> **Exercise objective**
Copy each line of the material beneath that holds the word "right".

> **Extracted data**
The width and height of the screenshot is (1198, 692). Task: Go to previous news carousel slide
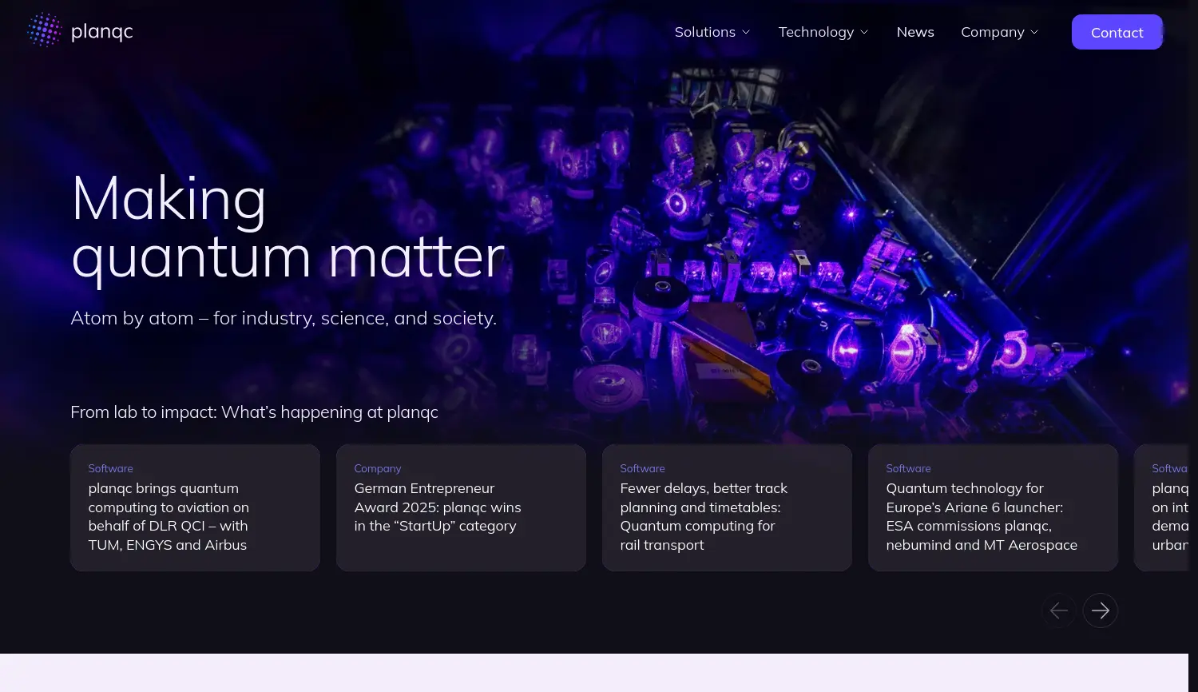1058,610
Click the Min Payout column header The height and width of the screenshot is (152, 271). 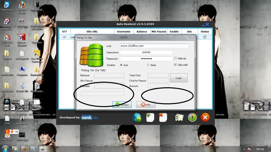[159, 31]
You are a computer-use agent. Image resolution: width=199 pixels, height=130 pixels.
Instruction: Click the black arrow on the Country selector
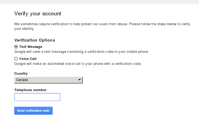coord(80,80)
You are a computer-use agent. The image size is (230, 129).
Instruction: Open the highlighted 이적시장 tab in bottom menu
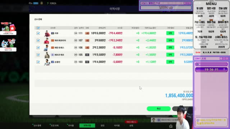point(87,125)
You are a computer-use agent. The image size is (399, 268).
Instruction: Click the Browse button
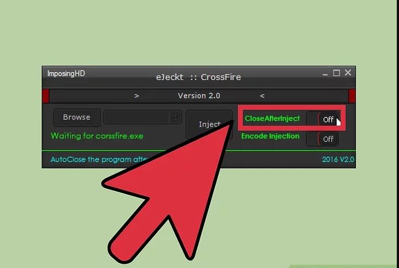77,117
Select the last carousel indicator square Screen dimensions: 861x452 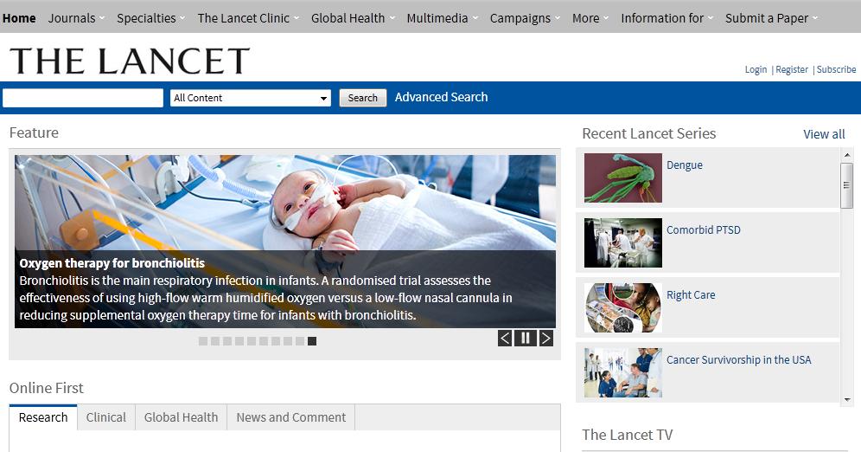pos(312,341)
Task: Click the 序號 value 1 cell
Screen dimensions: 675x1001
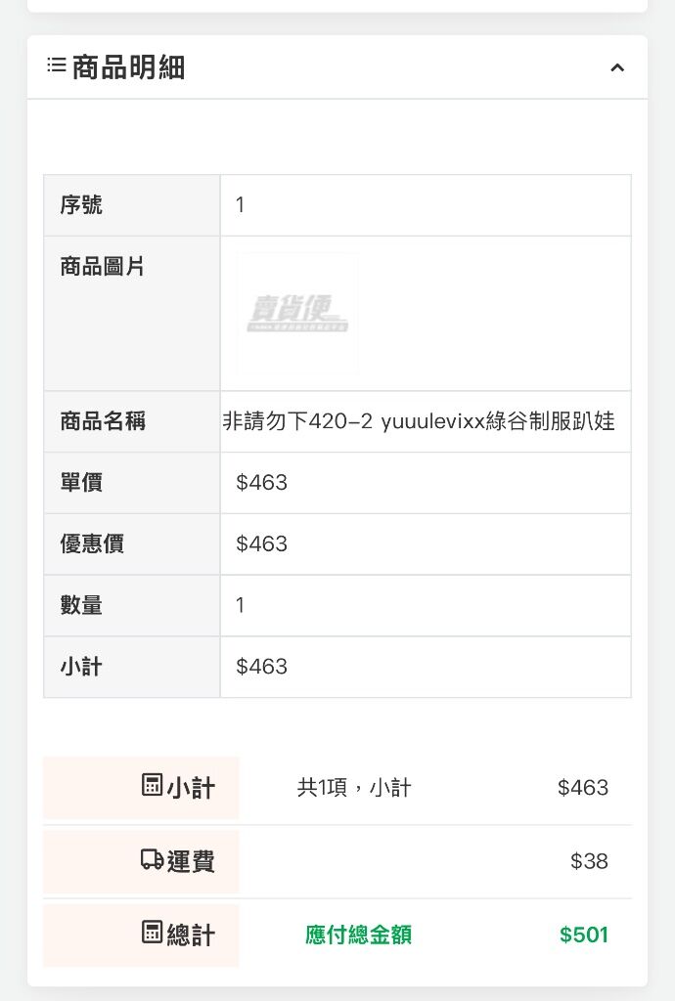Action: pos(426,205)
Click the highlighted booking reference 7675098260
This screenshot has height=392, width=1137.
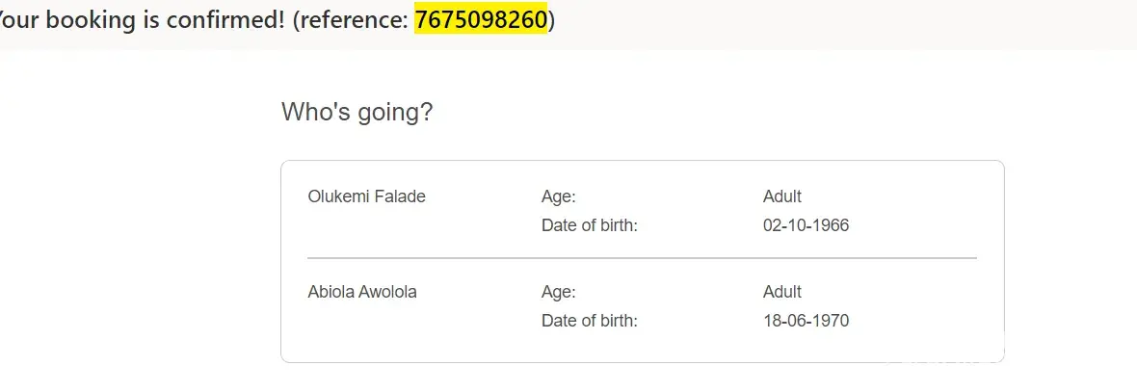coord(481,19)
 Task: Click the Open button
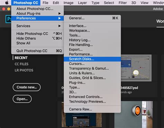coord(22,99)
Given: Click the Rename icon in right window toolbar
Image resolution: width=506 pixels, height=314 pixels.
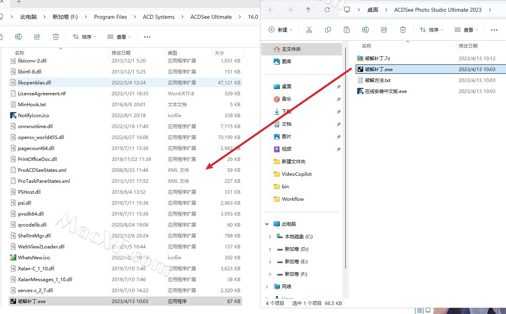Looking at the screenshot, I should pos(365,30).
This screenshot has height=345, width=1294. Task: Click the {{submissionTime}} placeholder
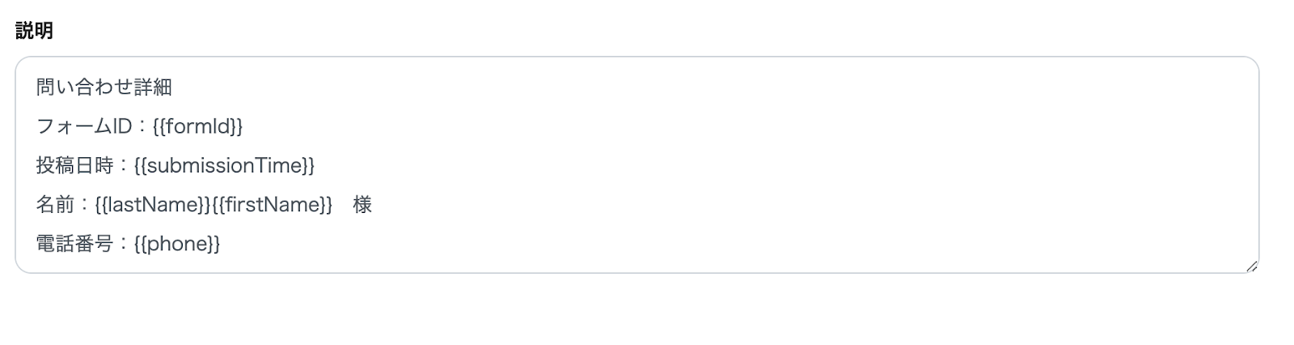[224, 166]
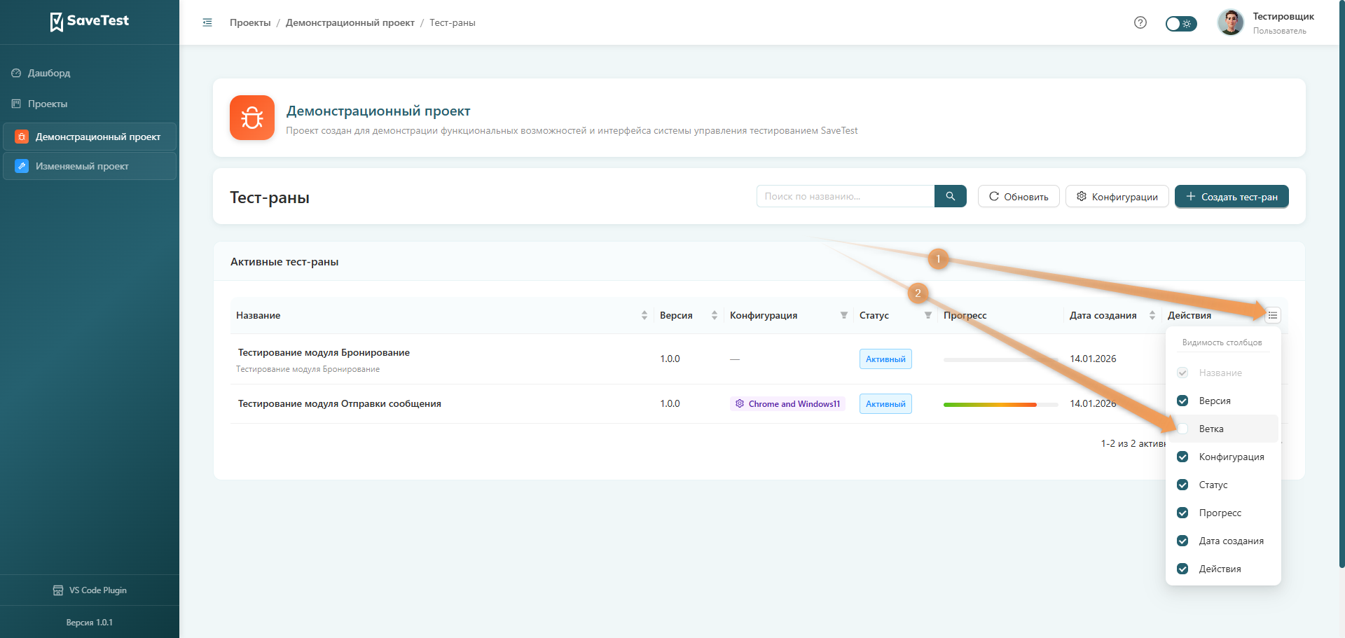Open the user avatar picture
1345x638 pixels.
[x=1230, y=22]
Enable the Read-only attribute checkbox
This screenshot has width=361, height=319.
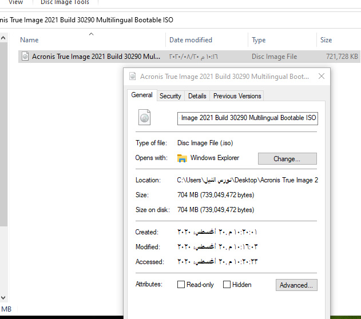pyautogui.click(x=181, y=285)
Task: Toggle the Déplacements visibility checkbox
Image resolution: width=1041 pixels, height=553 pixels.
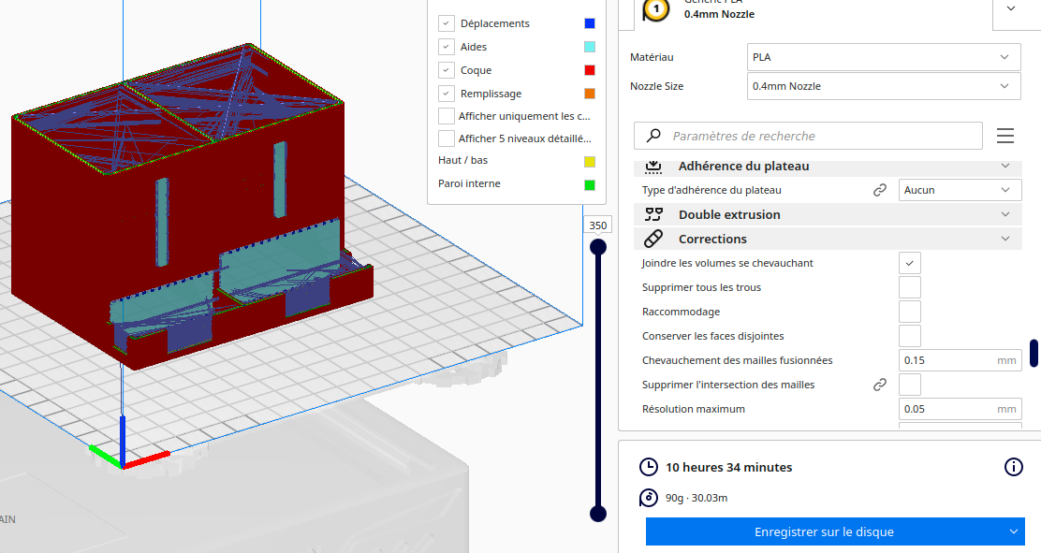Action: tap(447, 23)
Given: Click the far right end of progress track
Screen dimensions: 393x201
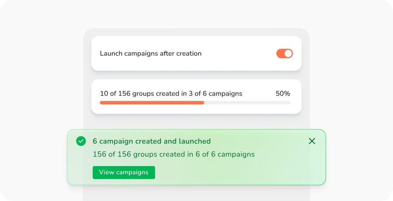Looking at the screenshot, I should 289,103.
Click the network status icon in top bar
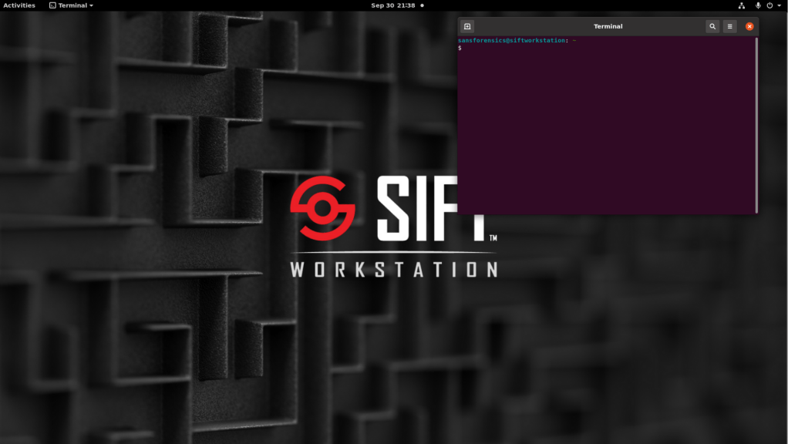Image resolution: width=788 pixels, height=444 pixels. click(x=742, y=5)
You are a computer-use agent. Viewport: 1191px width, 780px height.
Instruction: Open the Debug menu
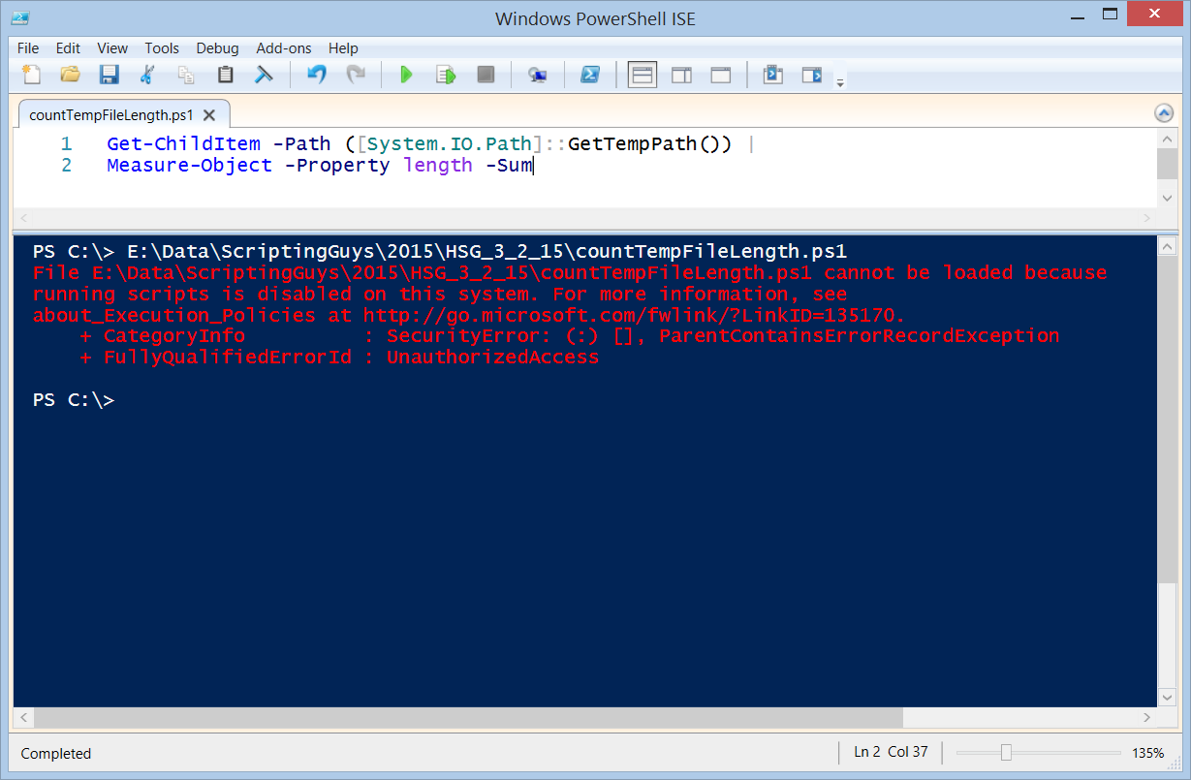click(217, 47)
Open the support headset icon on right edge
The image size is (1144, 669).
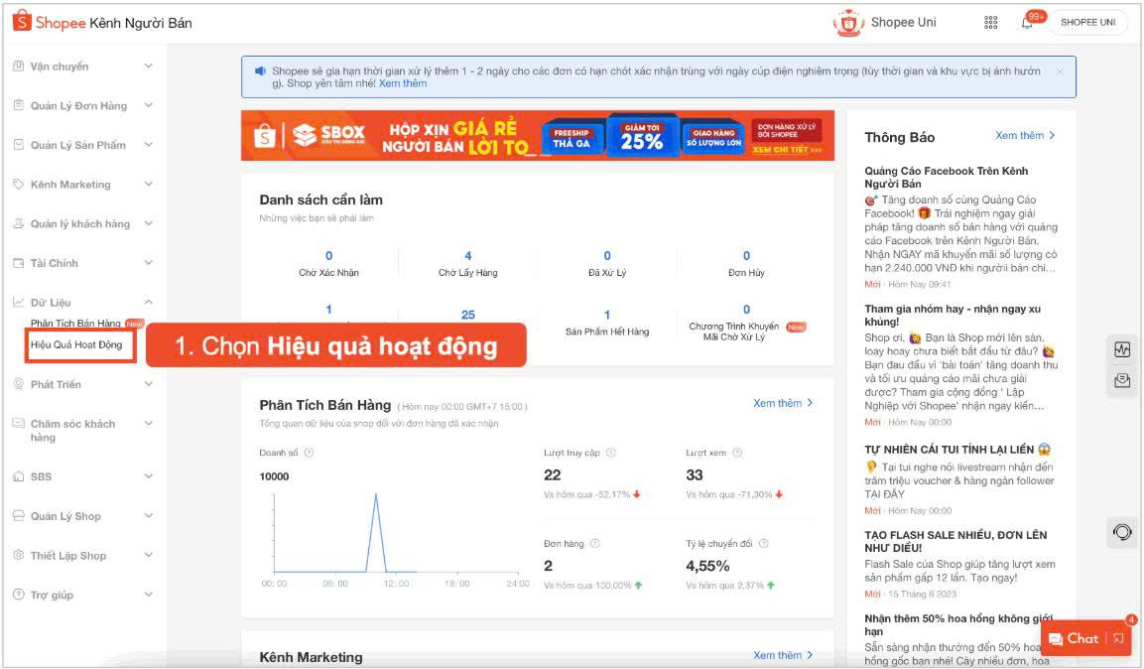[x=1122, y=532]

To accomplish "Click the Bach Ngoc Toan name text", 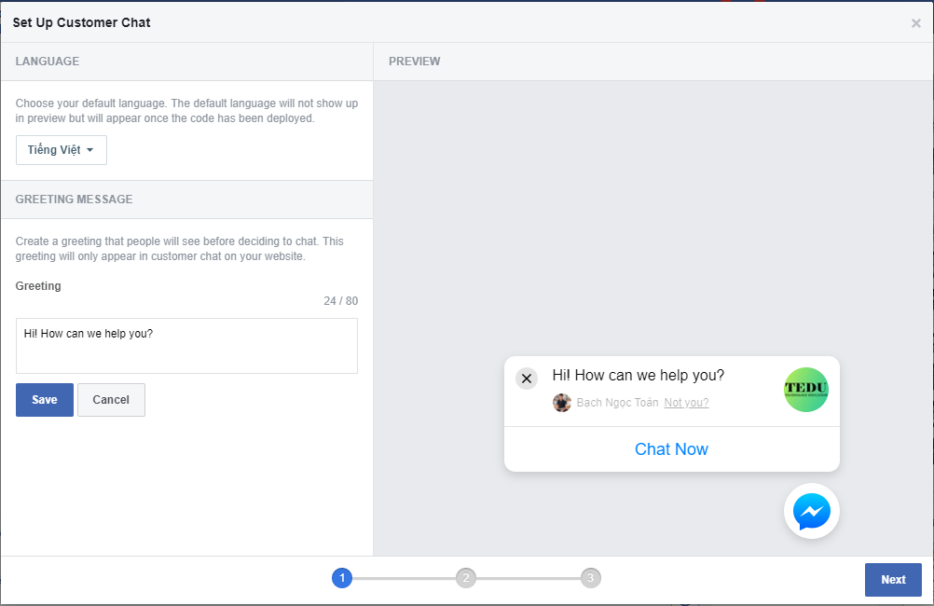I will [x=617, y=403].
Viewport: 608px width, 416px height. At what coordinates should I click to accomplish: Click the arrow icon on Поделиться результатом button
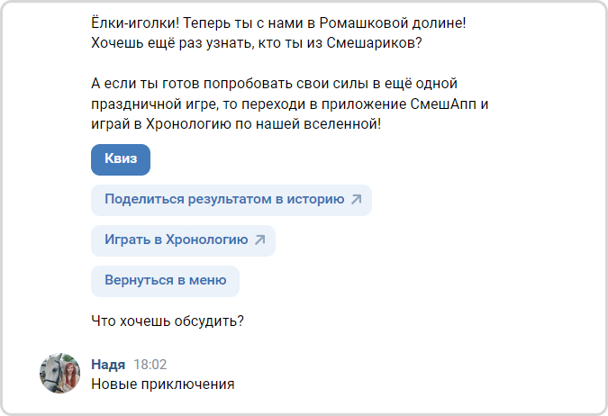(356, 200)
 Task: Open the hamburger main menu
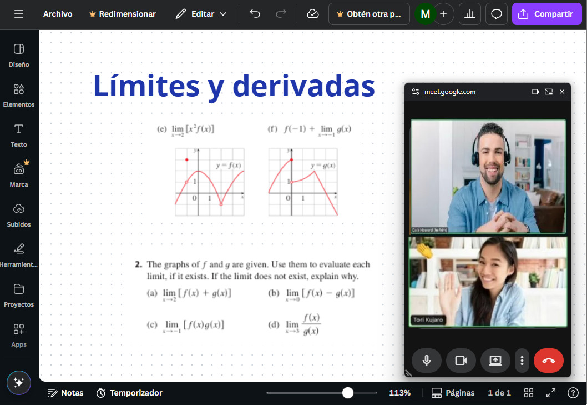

> **Solution to this task**
Given: Click the Rename icon in right window toolbar
Given: Click the far right end of progress track
Open the support headset icon on right edge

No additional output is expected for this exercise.